Thursday, 25 December 2025
On This Day: Christmas Day 1995
This is an odd Christmas schedule. While not near the infamous depths of ITV in 1993, you'd be forgiven for wondering if there was a funding crisis going on across television, which with recent years having brought BBC accounting and commercial income overestimations and ITV advertising recession downturns might be reasonable, and on top of that the Government was in the process of publishing a new BBC charter.
The staggered starts of yore really are a thing of the distant past in this not too far off completely 24 hour broadcast age, so both BBC1 and GMTV pitch in at 6am with Channel 4 following at 6.45pm and BBC2 at the very precise time of 7.05am. Three of them cater for the kids early on, so CBBC starts with Podddington Peas, Bump's Christmas Story, Moomin (singular), White Christmas (animation) and Playdays, moving on to the specialist animated buy-ins they have lying around collecting dust for the rest of the year. Namely: PJ's Unfunnybunny Christmas, a 1994 ABC special in which a bunny Learns The True Meaning Of Christmas with the voices of Bart Simpson, Yakko Warner, Pinky, Duckworth, Tommy and Chuckie, Powerpuff Girl Buttercup, Tiny Toon Buster Bunny, Dexter and, er, Babe; and McGee and Me, a 1990 episode from a Christian morality tale. That's not us ascribing religion to it, it's produced by Focus on the Family and Living Bibles International. Not exactly washing that taste away is A Flintstones Christmas Carol, because it's from 1994. They're doing a Christmas Carol tale within an in-universe Christmas Carol play.

Work to complete:
**A.** Using the piece on the Christmas Day 1995 schedule, answer each of these:
(i) At what time does BBC2 begin its day?
(ii) Which two organizations produced McGee and Me?
(iii) In what year did ABC make PJ's Unfunnybunny Christmas?
**B.** Extend the piece on the Christmas Day 1995 television schedule, picking up right after its final sentence.
The listing that comes after this text isn't needed.

Data records:
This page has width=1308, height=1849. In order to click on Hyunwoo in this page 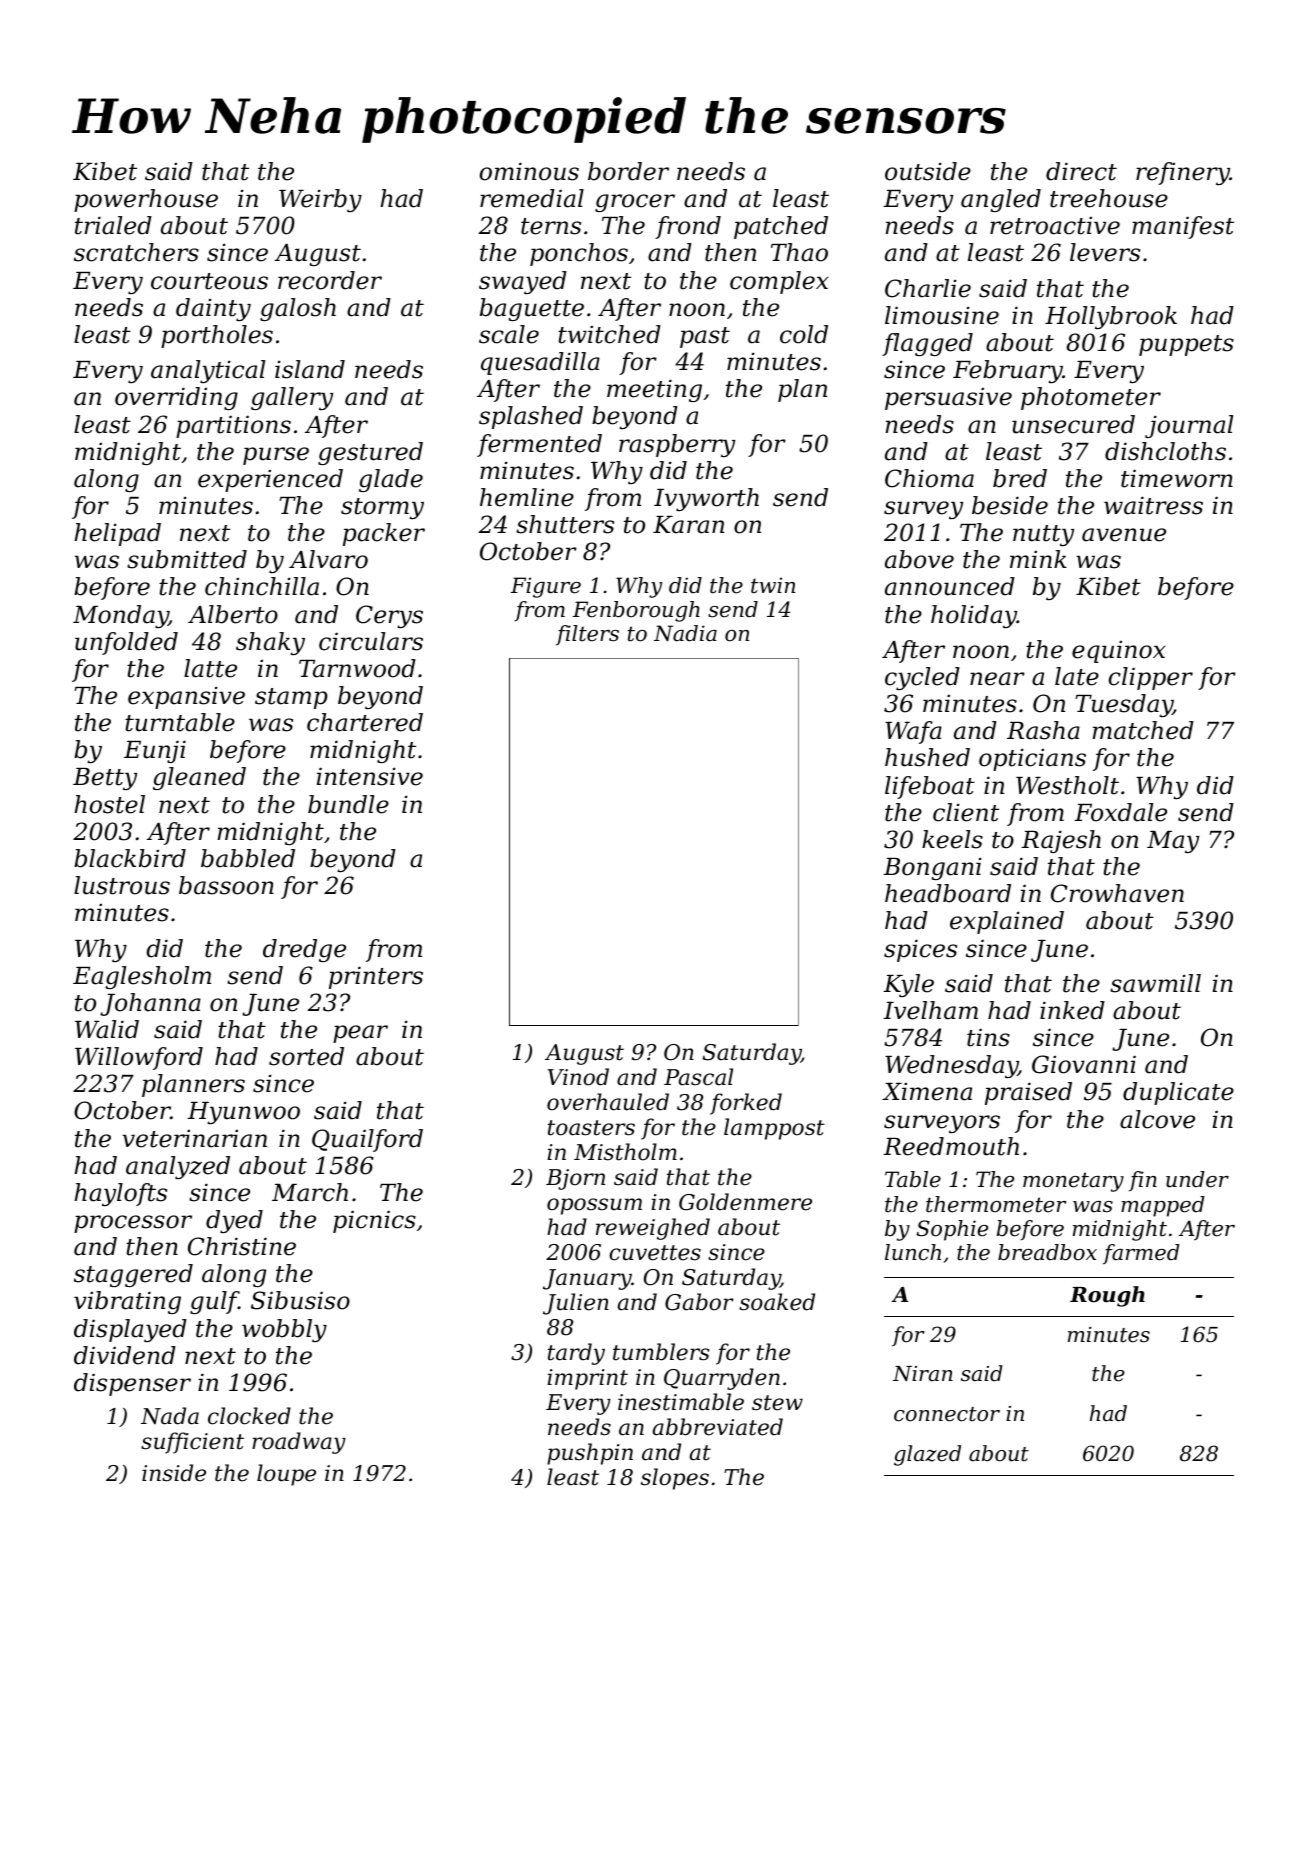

==

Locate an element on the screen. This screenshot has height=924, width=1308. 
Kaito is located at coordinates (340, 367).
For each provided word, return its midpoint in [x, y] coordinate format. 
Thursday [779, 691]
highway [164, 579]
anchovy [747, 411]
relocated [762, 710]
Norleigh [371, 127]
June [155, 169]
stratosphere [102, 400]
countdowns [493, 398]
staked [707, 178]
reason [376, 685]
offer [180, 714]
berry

Responses to the exercise:
**A.**
(i) 7.05am
(ii) Focus on the Family and Living Bibles International
(iii) 1994

**B.**
So what of ITV? Well, GMTV until 9.25am of course, and this is still Mr Motivator's world we're just living in so he's linking the cartoons with White Power Ranger Jason David Frank. The Mighty Morphin types come at the end of a sequence that starts with Tom And Jerry Kids, Galaxy High and forgotten fantasy series Starla & the Jewel Riders. Channel 4 opens up with Ulysses 31 - what? How did that broom cupboard staple end up all the way over there? - The Adventures of T-Rex and Little Dracula, but The Big Breakfast will not be denied so its Christmas Special is pushed out to 8am, packing out Lockkeepers' Cottages with Eternal, Eastenders' Paul Bradley, Peter Cunnah, Gloria Gaynor, Barbara Windsor and Dame Barbara Cartland. BBC2 meanwhile get completely the wrong end of the stick and start with a repeat of the previous day's Songs Of Praise special Christmas with Cliff, then the undistinguished 1938 A Christmas Carol and 20,000 Leagues Under the Sea.
So which hot Children's BBC property are BBC1 fending off the start of the ITV day with? Er, The Movie Game, the currently John Barrowman fronted dress-up and film light knowledge game show whose celebrity edition tempts in Donna Air, Toby Anstis, Clare Buckfield, Mark Curry, Saturday morning vet Mark Evans, Grange Hill's Natalie Poyser and Gladiator Nightshade. Not that they should have worried much about effort as ITV's first job once in charge is Christmas Morning Worship from Arundel Cathedral, the religious quotient fulfilled on BBC1 at 10am not in a place of worship but at Beaulieu, a surprisingly common place for BBC media to head to for the big day usually on Radio 2, but this time it's Don Maclean dropping by Lord Montagu's gaff for Christmas Day In The Morning, taking Harry Secombe, Ruth Madoc and Clive Mantle with him. Channel 4 sense the way the heavy hitters' wind is blowing and repeat an episode of Saved by the Bell: The New Class instead, followed by a repeat of Showtime, Blur live at Alexandra Palace just over a year earlier, and yet another A Christmas Carol, this one the Oscar winning Richard Williams animation from 1971 with Alastair Sim and Michael Hordern reprising their famous roles, Michael Redgrave narrating and Melvyn Hayes as Bob Cratchit. "Melvyn Hayes has been in an Oscar winning film" is a tremendous fact to drop in, until someone retorts that so has Danny Dyer.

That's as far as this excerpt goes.